### WHAT IS BEING ASKED
Retype all of the data word for word, without pictures.

******

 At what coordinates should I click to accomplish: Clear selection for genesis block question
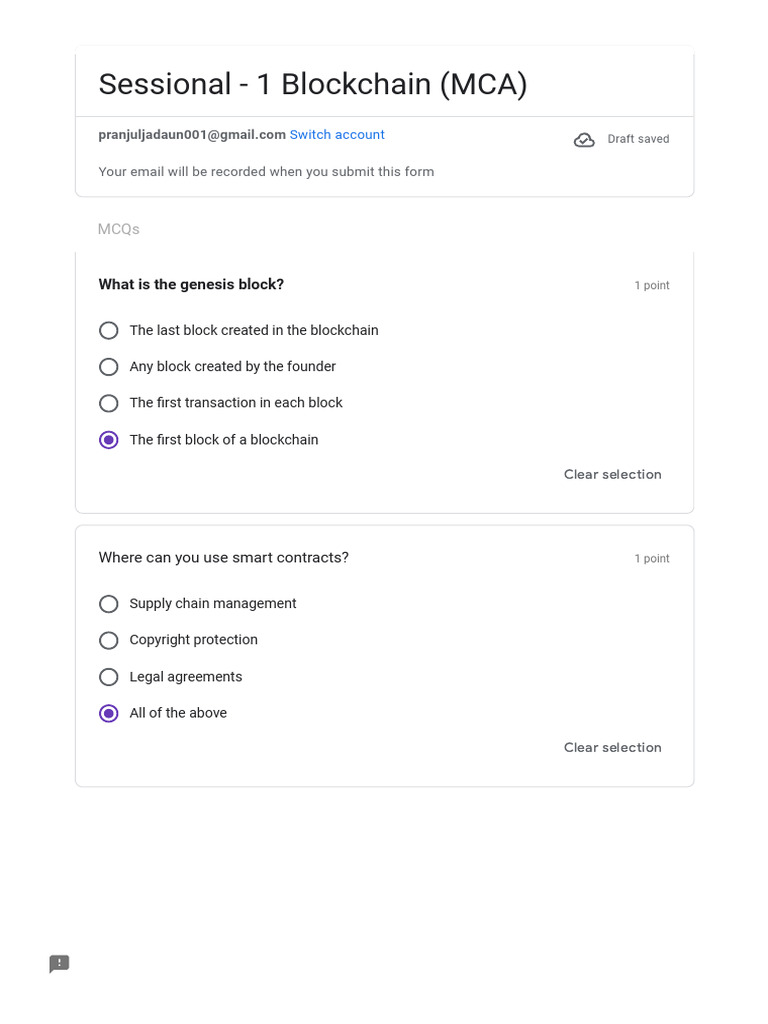coord(612,474)
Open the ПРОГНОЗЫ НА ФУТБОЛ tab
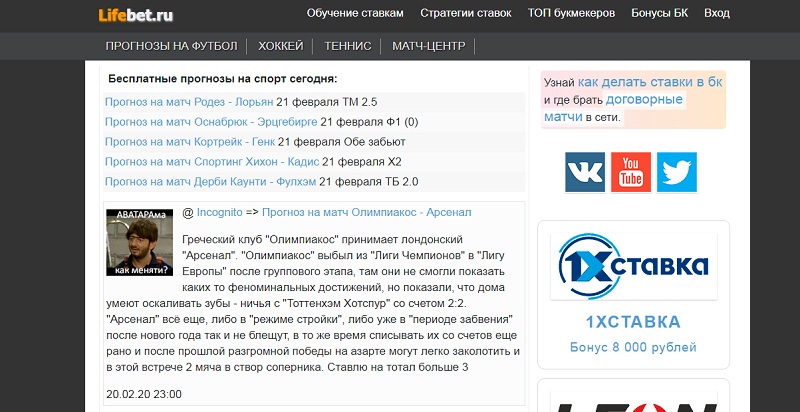 point(171,46)
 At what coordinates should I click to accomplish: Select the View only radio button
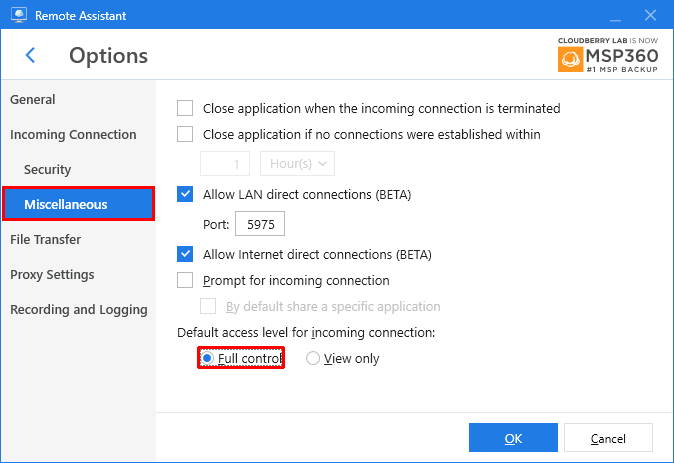(312, 358)
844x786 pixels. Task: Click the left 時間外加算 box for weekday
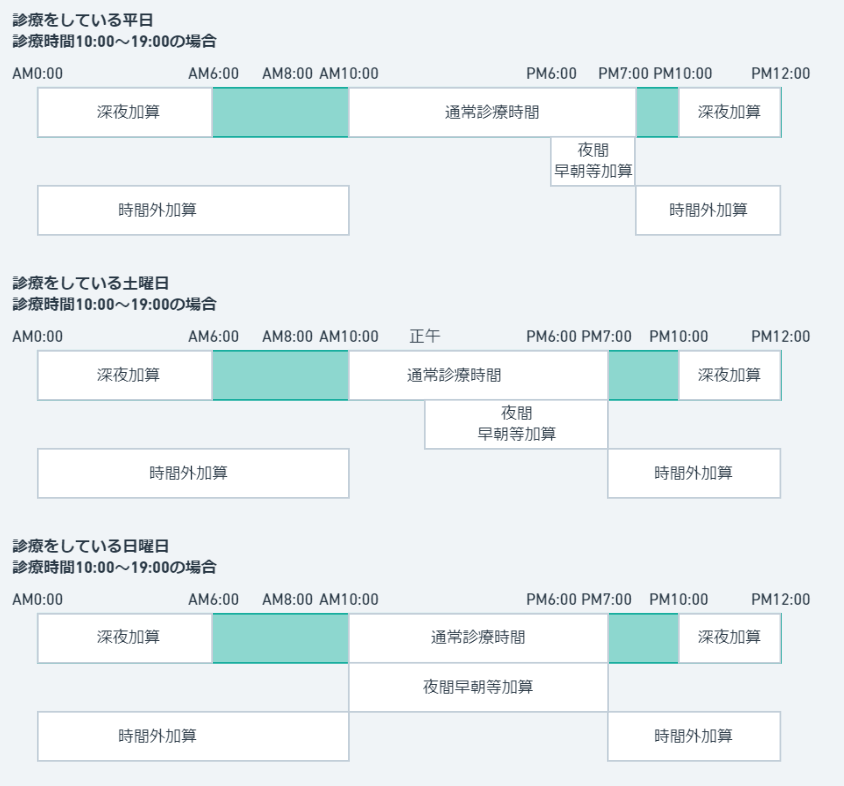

******

### ANSWER TO THIS EXERCISE
 At what coordinates should I click to accomplish: Clear selection for genesis block question
coord(612,474)
Open the ПРОГНОЗЫ НА ФУТБОЛ tab
 point(171,46)
 At what coordinates should I click to accomplish: Select the View only radio button
(312, 358)
844x786 pixels. Task: Click the left 時間外加算 box for weekday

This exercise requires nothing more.